This article included in the Large-Scale Biosphere-Atmosphere (LBA) Experiment special collection.

1. Introduction

The Brazilian Amazon forest and cerrado savanna regions cover more than 7 × 106 km2 of South America. They are highly diverse in terms of species composition, ecosystem physiognomy, disturbance regimes, and human activities. The spatial coverage, inaccessibility, and structural variation of these biomes impede measurement and monitoring studies pertinent to ecological research, conservation studies, and land management.

Remote sensing is the best possible method for large-scale studies of Amazon forest and cerrado savanna structure and function, but limitations in sensor capabilities and methodologies have prevented detailed studies of ecosystem properties using space-based instruments. Systems that can cover the entire region on a daily or weekly basis, such as the National Aeronautics and Space Administration (NASA) Moderate Resolution Imaging Spectroradiometer (MODIS), provide vegetation metrics like the normalized difference vegetation index (NDVI) at spatial resolutions of 250–1000 m. The NDVI is often suitable for monitoring changes in greenness (e.g., Ferreira et al. 2003), but at low to moderate spatial resolutions (≥ 250 m), it is not sufficient for studies of many forest disturbances (e.g., Asner et al. 2003b). Even at high spatial resolution such as 30-m Landsat Enhanced Thematic Mapper Plus (ETM+) data, the NDVI can only provide an empirical metric of canopy greenness. It is not suitable for studies of ecosystem structure.

Many groups have undertaken the challenge of mapping Amazon forests and cerrado savanna using high spatial resolution Landsat data. At the scale of an individual satellite image or subscene (∼185 km × 185 km or less), techniques have ranged from band analysis to vegetation indices to spectral mixture analysis (e.g., Adams et al. 1990; Steininger 1996; Stone and Lefebvre 1998; Cochrane et al. 1999; Souza et al. 2003). Such studies often provide information on forest canopy cover, disturbance, and regrowth; however, the highly manual nature of these efforts prevents them from being used over millions of square kilometers of Brazil.

▸ REQUIREMENT
Please quote the remote sensing passage above word for word, starting at "Many groups have" and ending at "kilometers of Brazil.".

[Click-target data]
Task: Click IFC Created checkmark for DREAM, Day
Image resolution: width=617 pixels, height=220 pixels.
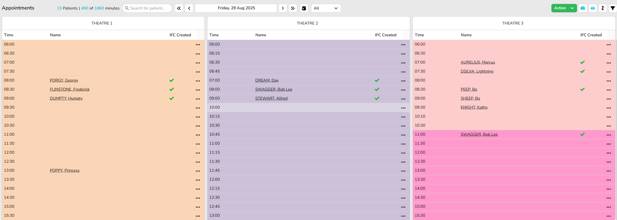Action: (x=377, y=80)
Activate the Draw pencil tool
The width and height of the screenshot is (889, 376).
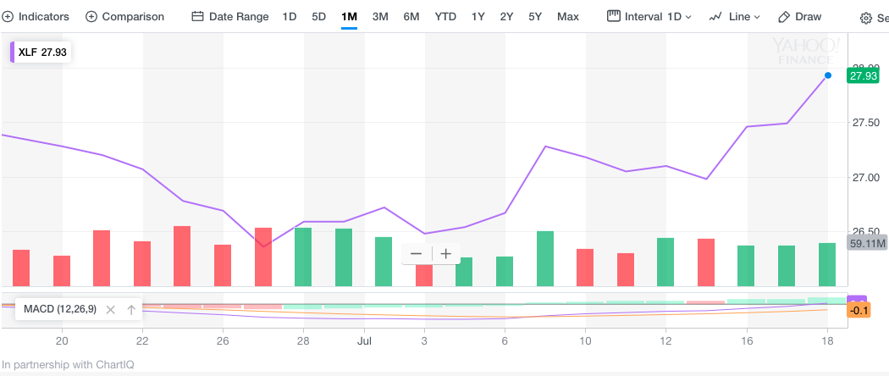tap(799, 17)
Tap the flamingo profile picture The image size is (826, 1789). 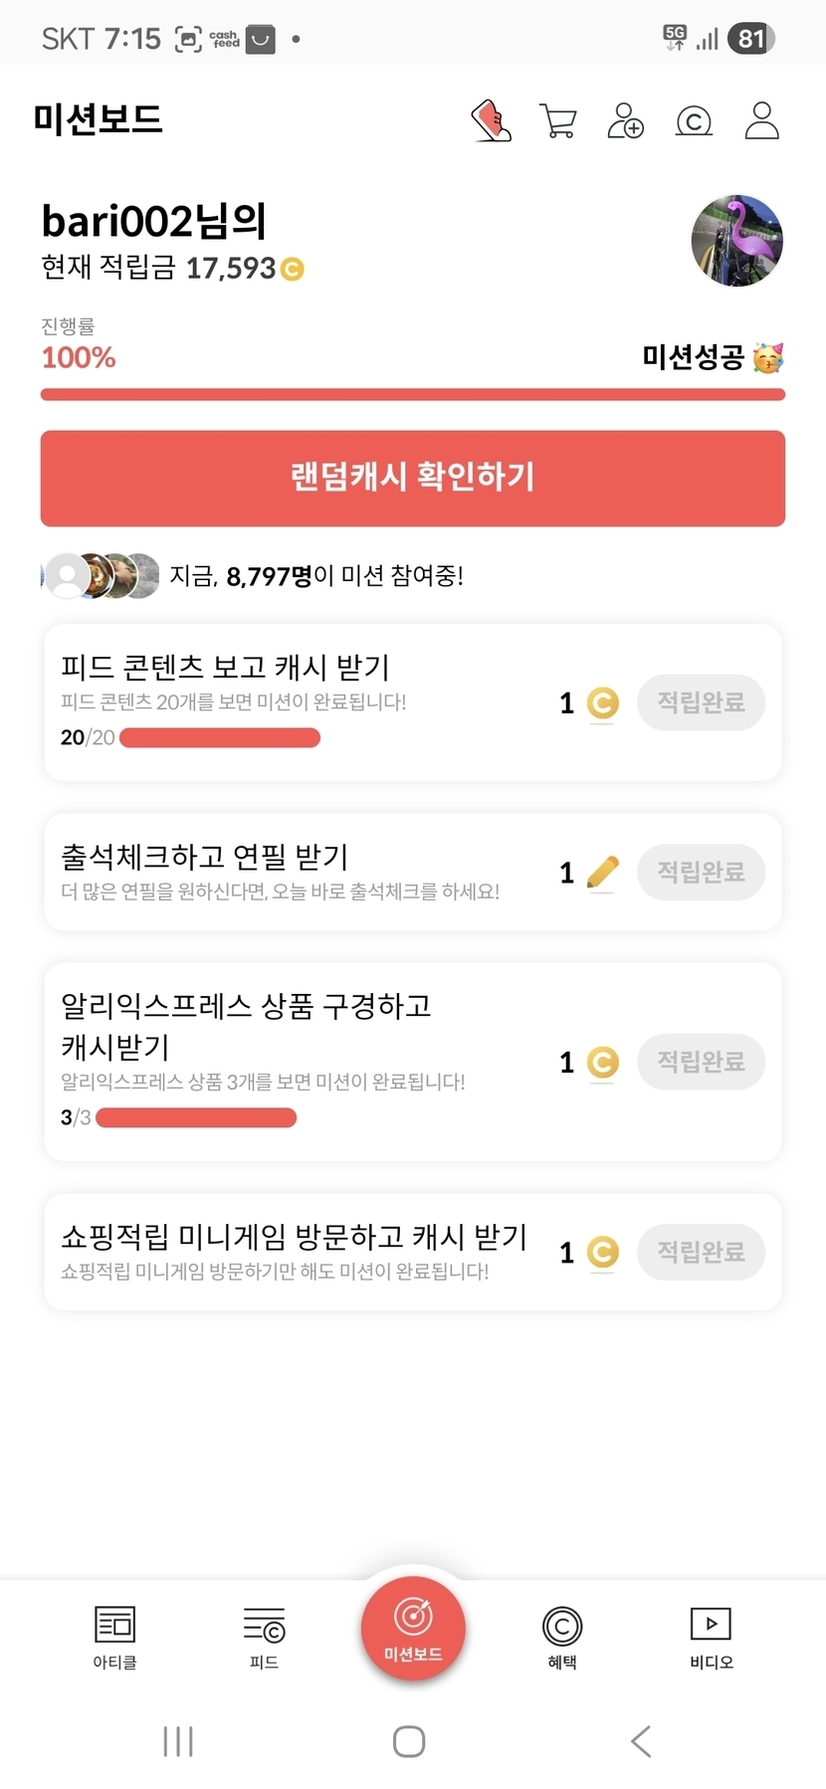tap(736, 241)
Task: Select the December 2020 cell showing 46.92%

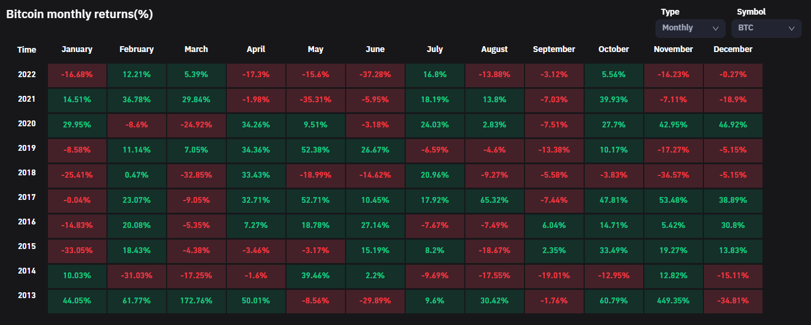Action: pyautogui.click(x=733, y=126)
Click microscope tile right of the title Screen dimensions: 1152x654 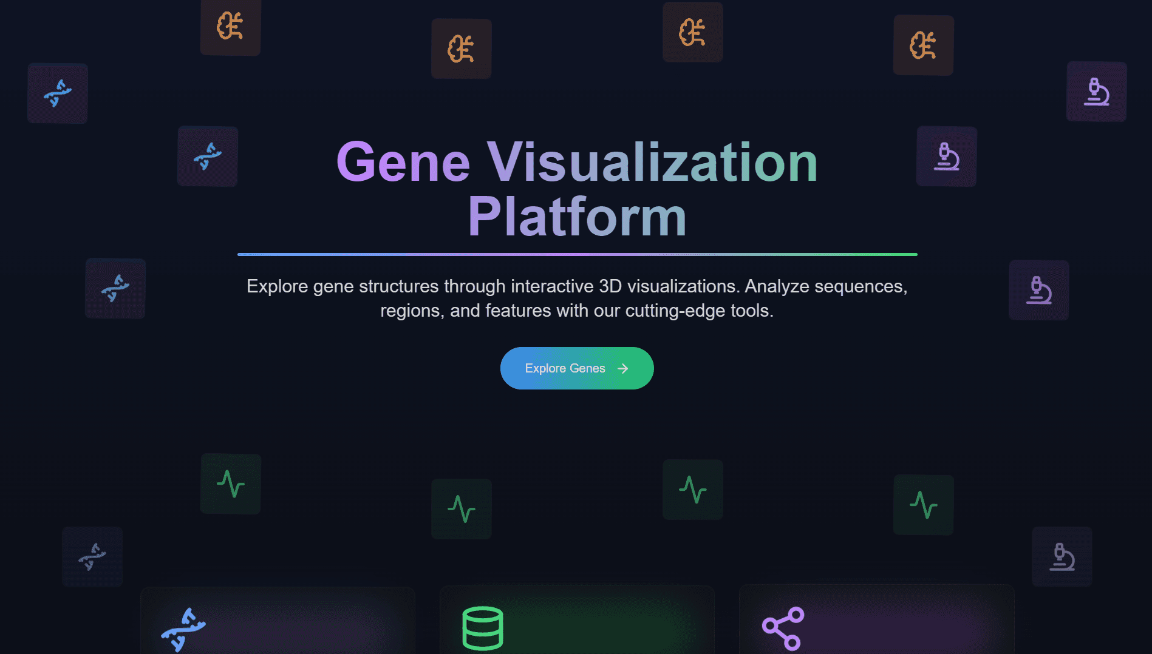click(x=946, y=157)
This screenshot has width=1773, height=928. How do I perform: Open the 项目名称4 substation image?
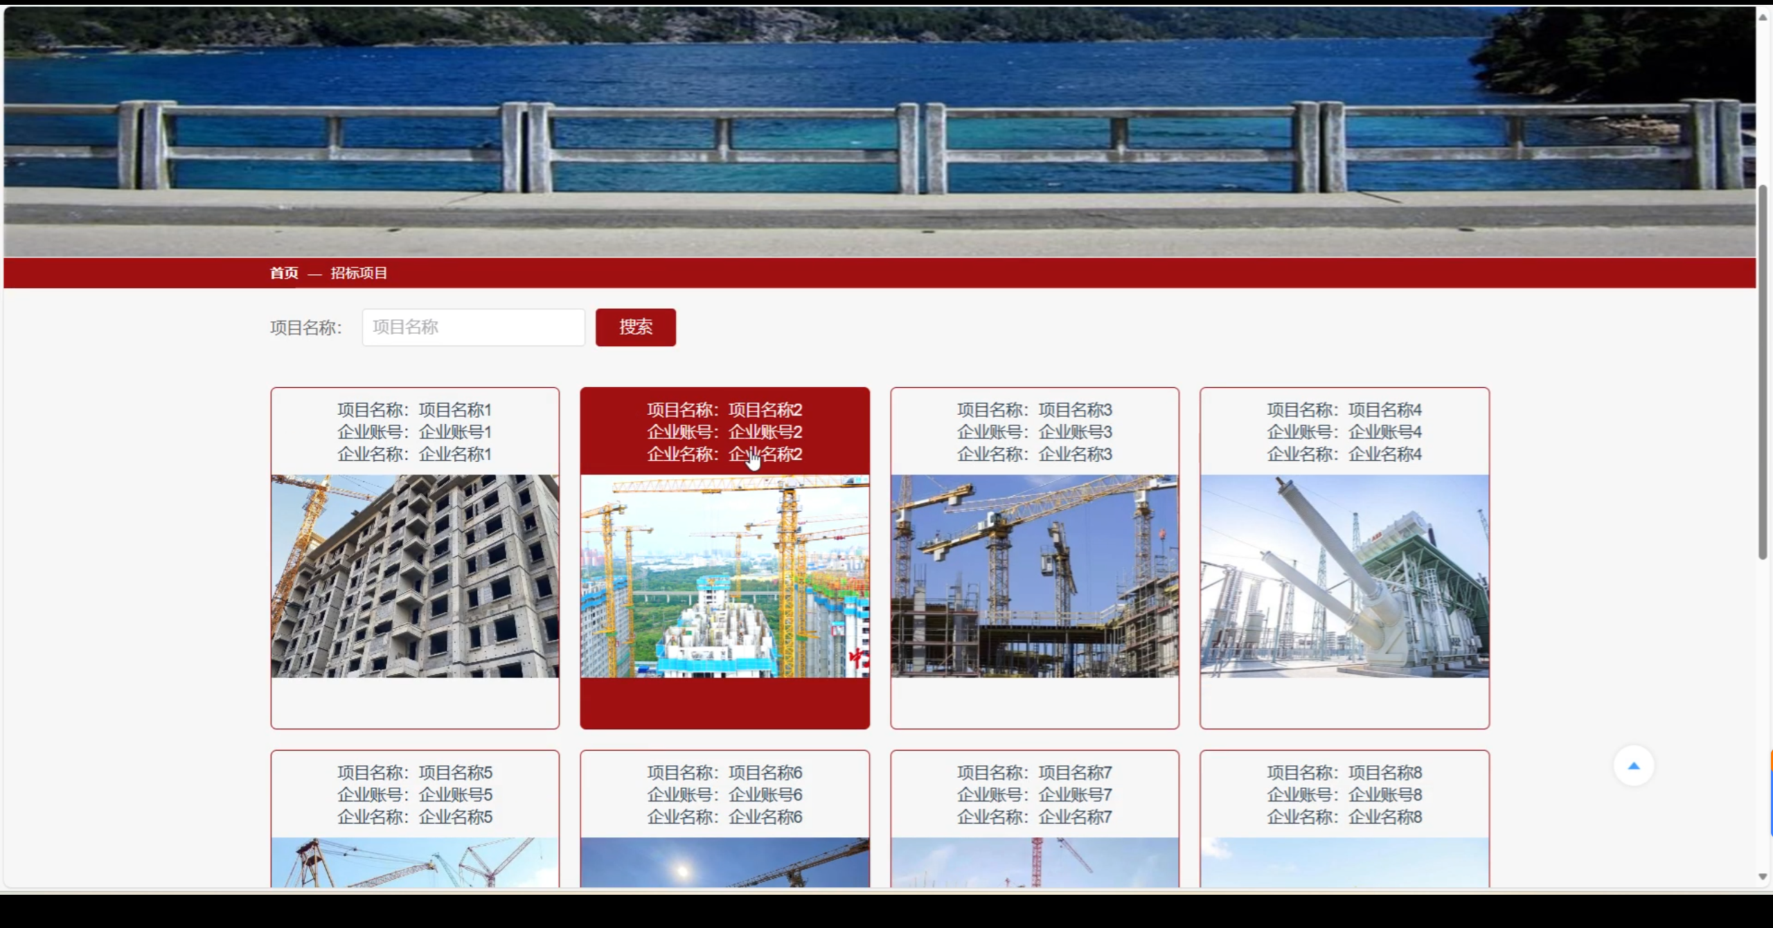(x=1344, y=575)
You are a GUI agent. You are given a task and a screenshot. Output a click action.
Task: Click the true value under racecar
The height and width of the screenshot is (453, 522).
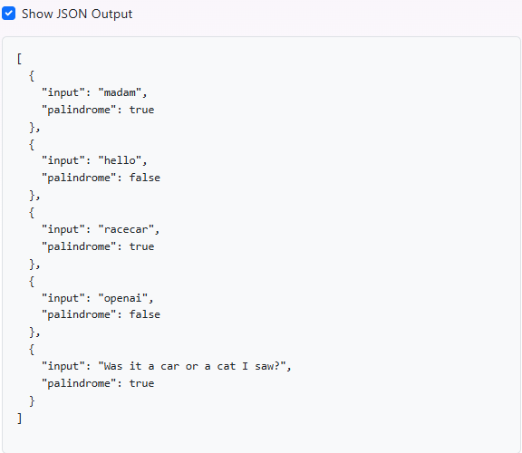click(x=141, y=246)
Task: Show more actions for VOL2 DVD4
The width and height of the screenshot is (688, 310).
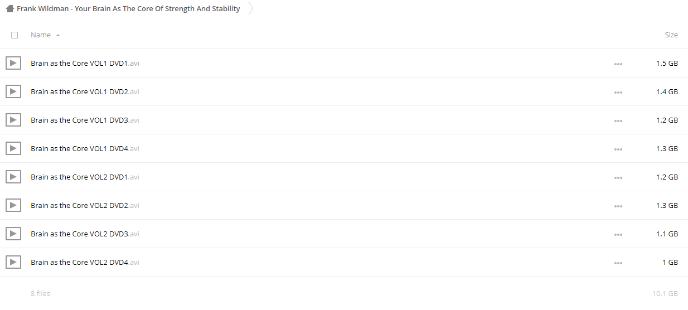Action: pyautogui.click(x=618, y=263)
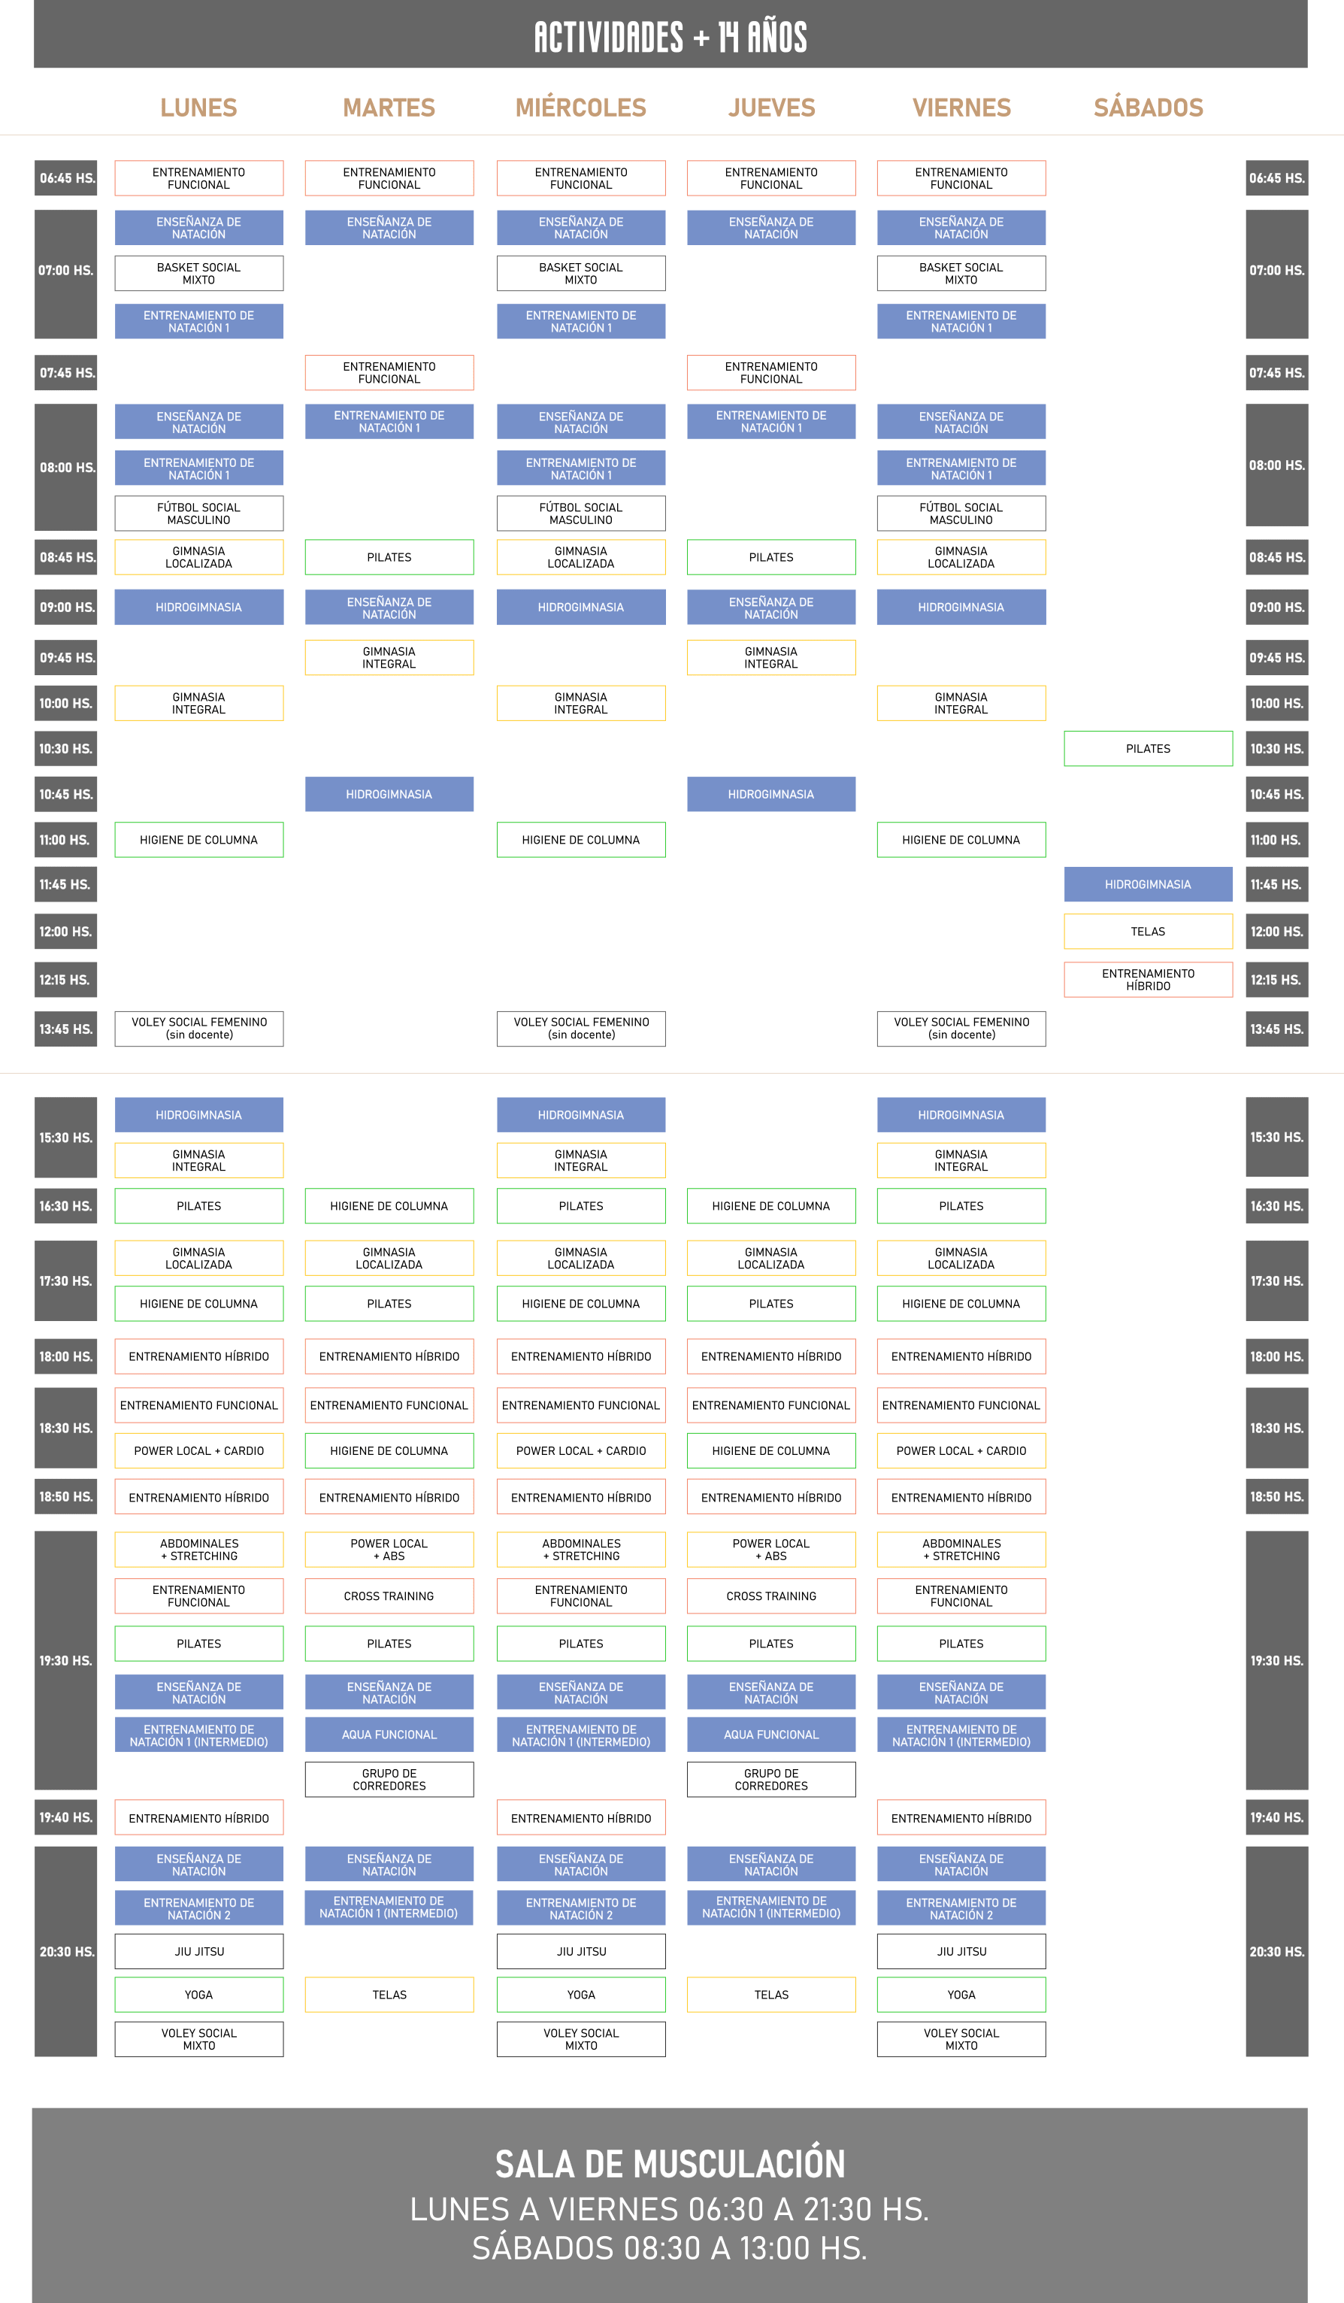Open the MIÉRCOLES day column header
The width and height of the screenshot is (1344, 2303).
[580, 108]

▸ EXERCISE RESPONSE
Many groups have undertaken the challenge of mapping Amazon forests and cerrado savanna using high spatial resolution Landsat data. At the scale of an individual satellite image or subscene (∼185 km × 185 km or less), techniques have ranged from band analysis to vegetation indices to spectral mixture analysis (e.g., Adams et al. 1990; Steininger 1996; Stone and Lefebvre 1998; Cochrane et al. 1999; Souza et al. 2003). Such studies often provide information on forest canopy cover, disturbance, and regrowth; however, the highly manual nature of these efforts prevents them from being used over millions of square kilometers of Brazil.